→ **Assignment**
The line containing "Given: Collapse the" marks the start of the required copy, which runs to the final line of the entries; return those lines exactly, without any pictures.

[Stored data entries]
---*---

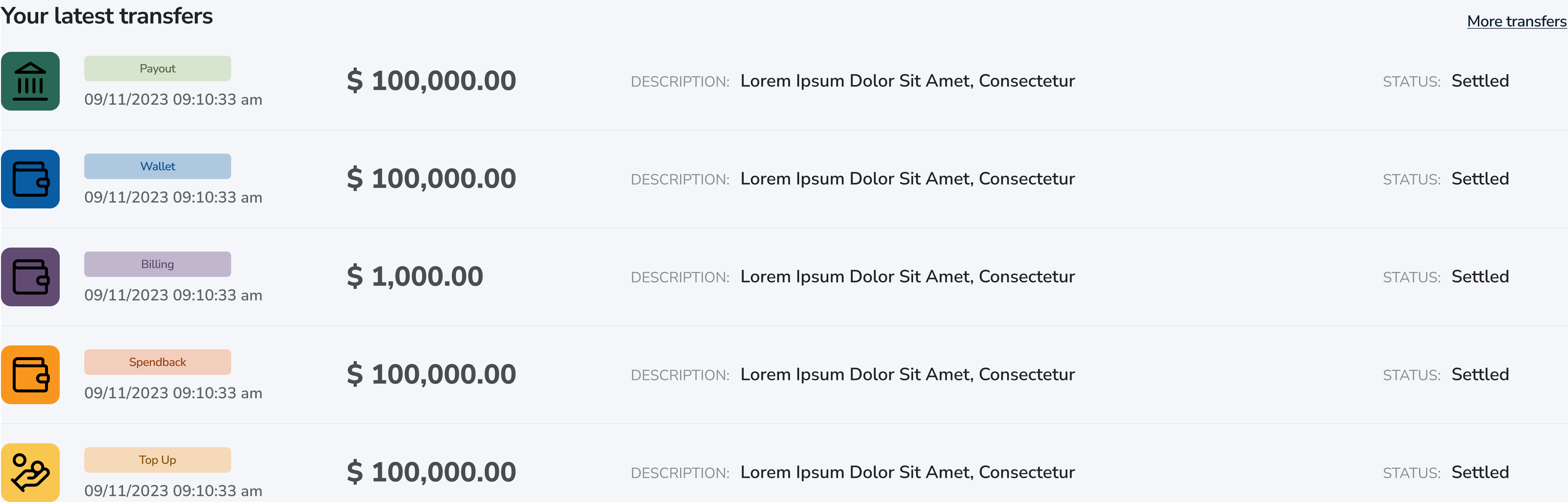Open More transfers link
The height and width of the screenshot is (502, 1568).
(x=1516, y=21)
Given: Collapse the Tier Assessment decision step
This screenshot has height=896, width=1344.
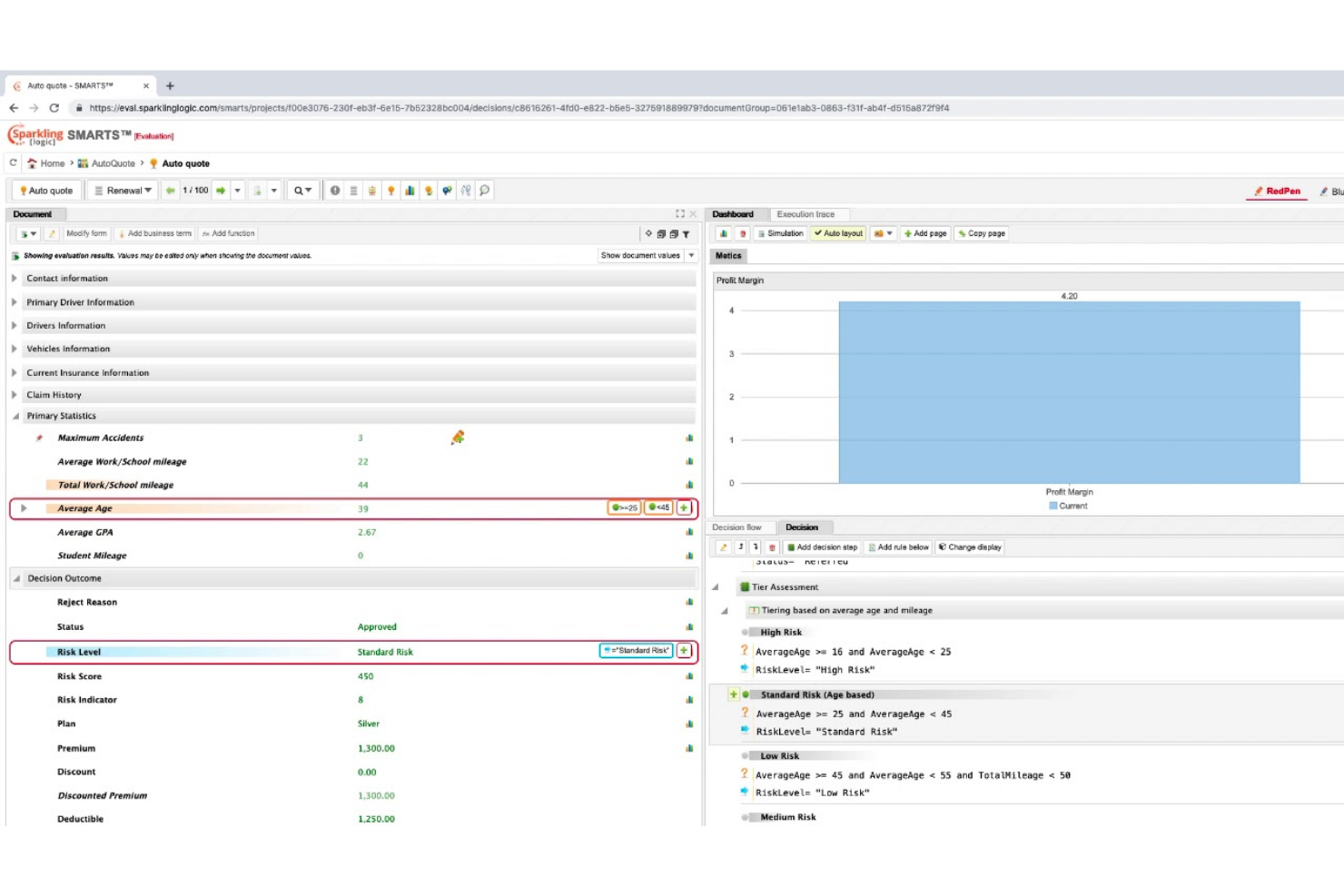Looking at the screenshot, I should pyautogui.click(x=716, y=587).
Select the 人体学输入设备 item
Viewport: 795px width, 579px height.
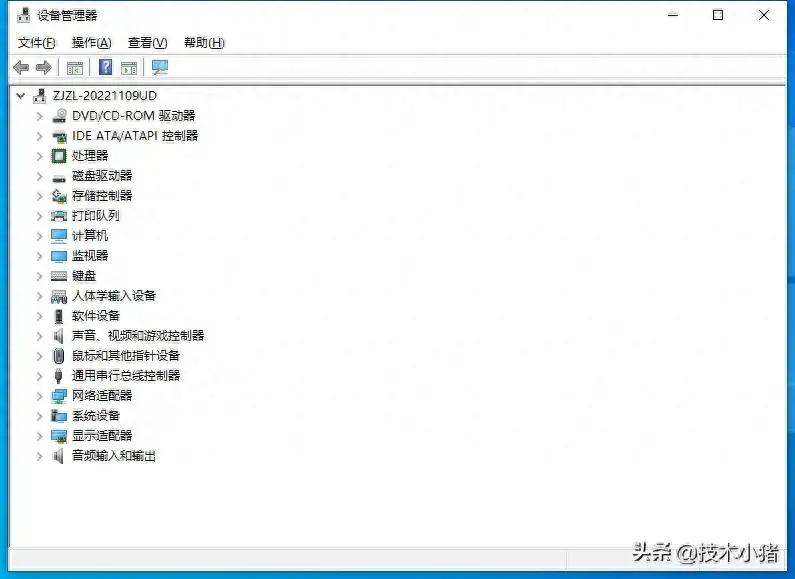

---*---

→ **Completed exercise**
Given: Collapse the Tier Assessment decision step
This screenshot has height=896, width=1344.
Looking at the screenshot, I should pyautogui.click(x=716, y=587).
Select the 人体学输入设备 item
Viewport: 795px width, 579px height.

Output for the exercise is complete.